Mum-Zi was a Nigerian girl who is said to have been the youngest known grandmother in history, at 17 years old. The first written source that is known to have reported on Mum-Zi was a syndicated Ripley's Believe It or Not! newspaper feature in September 1929. The story was published with a few additional details in "The New Believe It or Not!" in 1931, Ripley's second Believe It or Not volume. Subsequent sources about her life have contained similar information as Ripley's accounts; the extent of independent corroboration is unclear as there were no official medical or birth records at the time.

According to the story, Mum-Zi was from the island of Calabar in Nigeria. At the age of seven, she was forced to join the harem of the island's ruler, Chief Akkiri, and shortly after became pregnant. She gave birth at age eight years and four months to a healthy baby girl. Mum-Zi's daughter was also forced into the harem and gave birth at eight or nine years old (sources vary, with Ripley saying nine in the original 1929 article, and eight in subsequent books), making Mum-Zi a grandmother at age 17. Some sources have claimed Mum-Zi was raised a Muslim, or gave birth in 1884, details which did not appear in Ripley's original story.

=== Other notable cases ===
There have been rare documented instances of women becoming grandmothers in their twenties, with a notable example including an unidentified woman from Rotherham, United Kingdom, who became a grandmother at 26 years old as her 12-year-old daughter gave birth on 26 August 1999.

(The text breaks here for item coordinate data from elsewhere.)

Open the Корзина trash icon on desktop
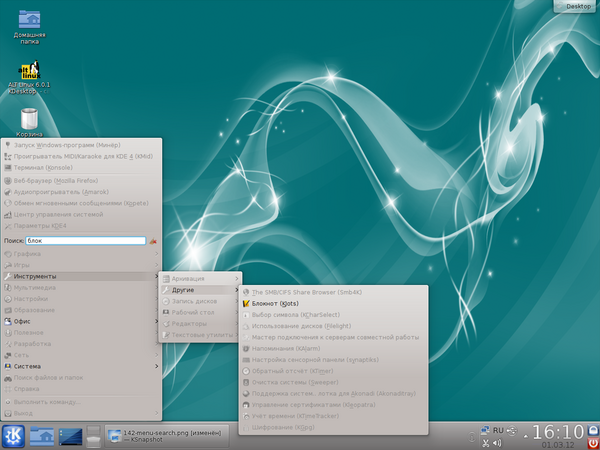The height and width of the screenshot is (450, 600). pos(30,119)
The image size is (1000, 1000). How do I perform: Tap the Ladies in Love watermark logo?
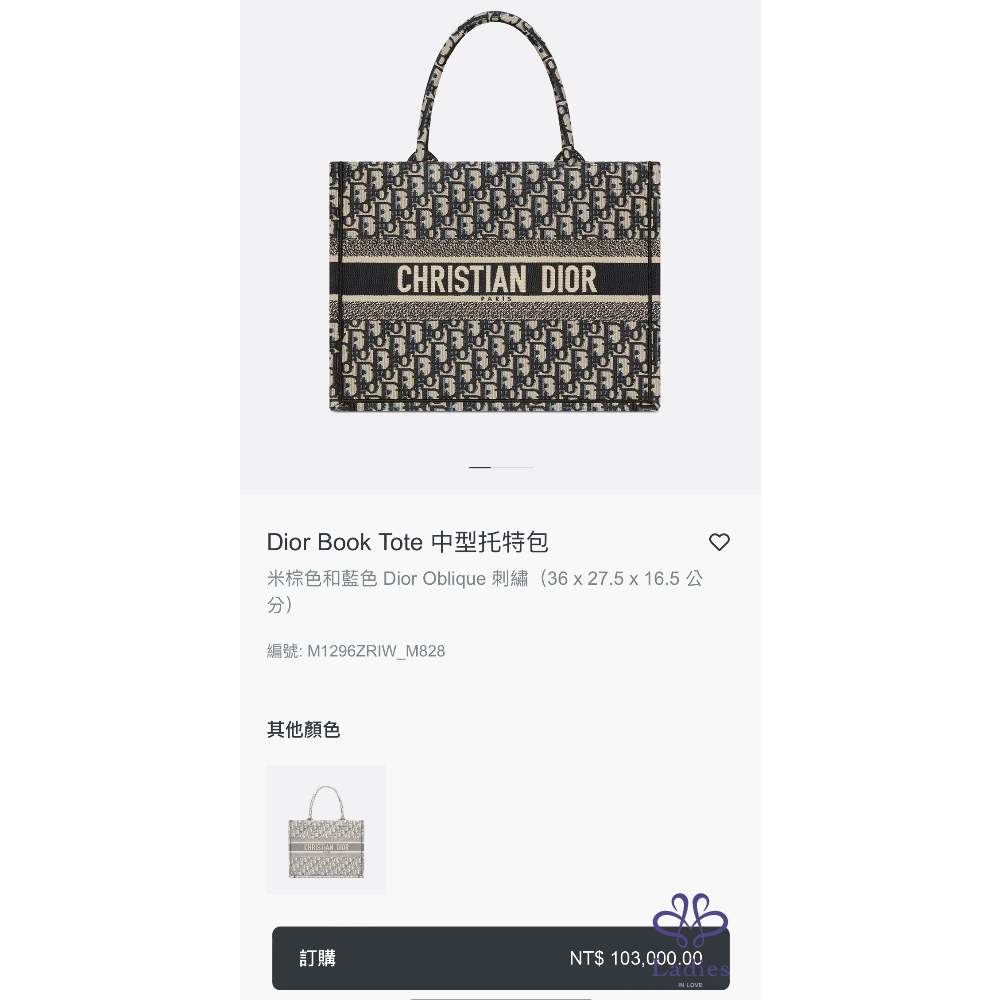pyautogui.click(x=690, y=940)
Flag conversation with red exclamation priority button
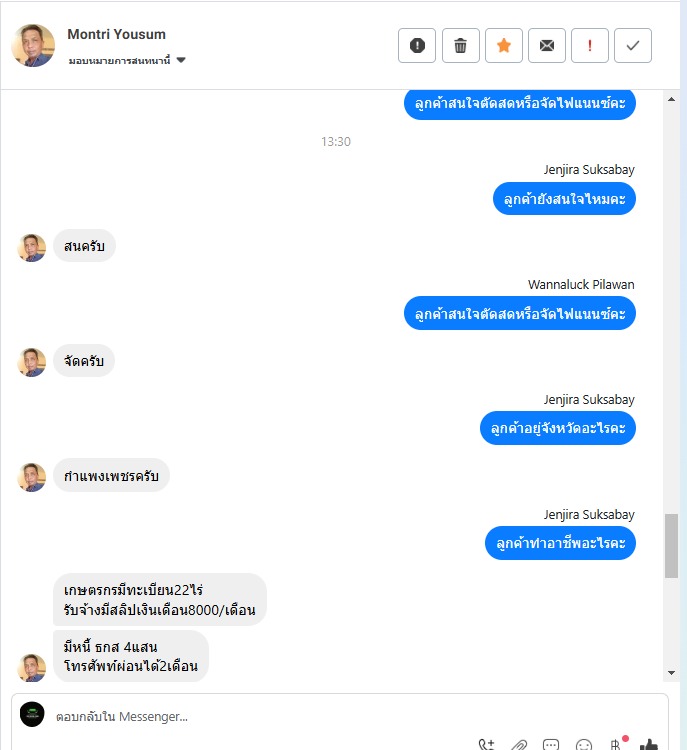687x750 pixels. pyautogui.click(x=589, y=45)
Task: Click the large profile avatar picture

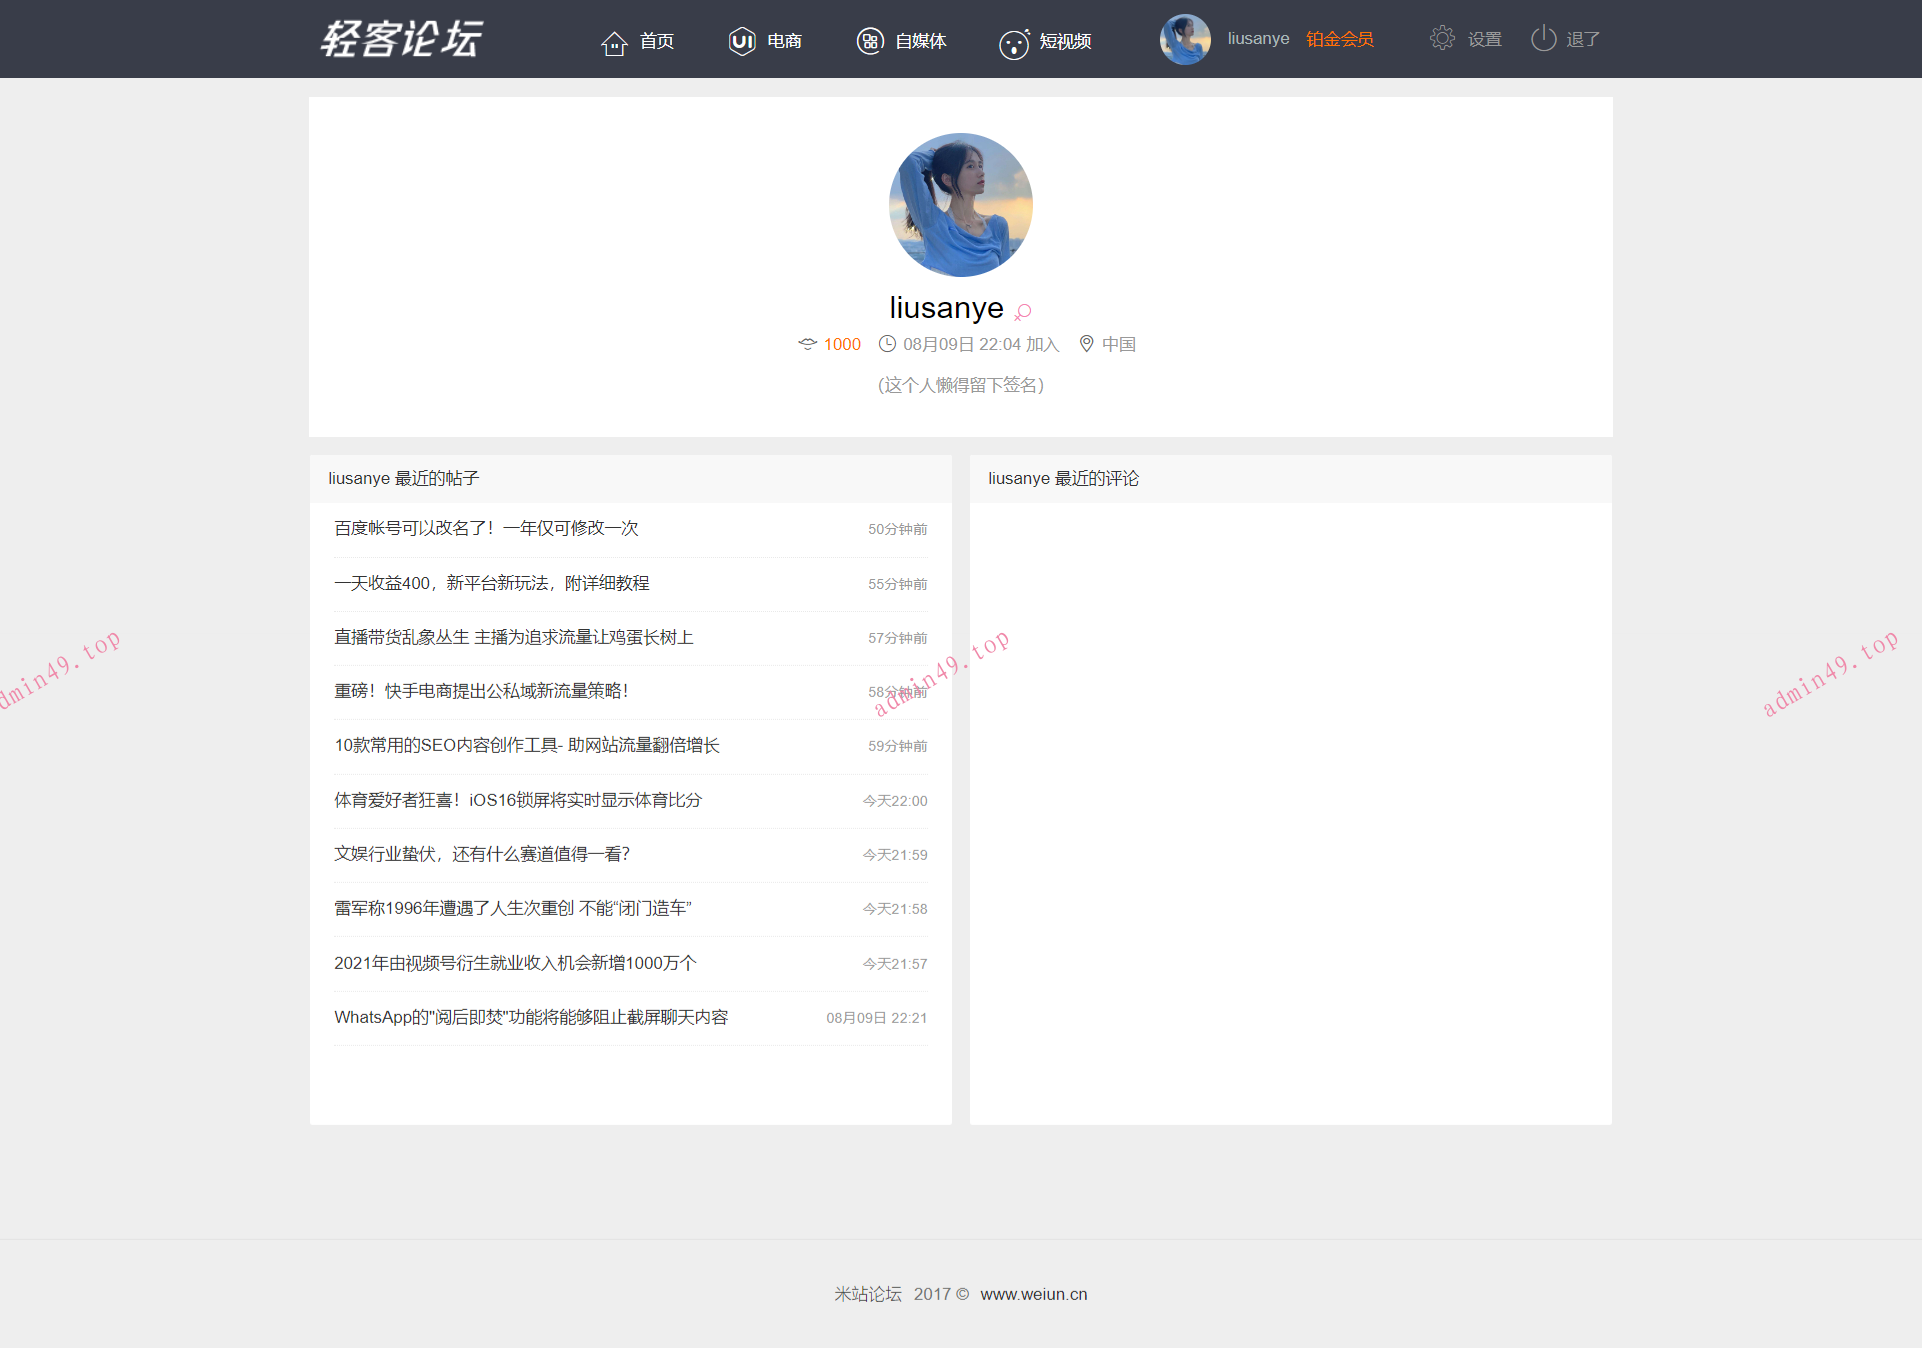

A Romanian woman from the Romani community was widely reported to have become a grandmother at age 23; information about this case originated from the British tabloid press in 2011 and independent confirmation is unknown.

== Other records ==
Claims for the youngest grandfather in the world have not been reliably published.

Guinness World Records lists the youngest great-great-great grandmother as Canadian Harriet Holmes (aged 88 years 50 days on 8 March 1987) and the youngest great-great-great-great grandmother as American Augusta Bunge (aged 109 years 100 days on 21 January 1989).

==Occurrence of pre-teen parenthood==
Available data indicates that pre-teen pregnancy is significantly rarer than teen pregnancy. A UNICEF study of Thailand between 2004 and 2013 found 938 registered births from mothers aged 10–12, compared to 28,605 from mothers aged 13–14. The CDC recorded the 2016 birth rate of girls aged 10–12 in the United States as 0.11 per 10,000, compared to 1.80 for age 13 and 9.30 for age 14.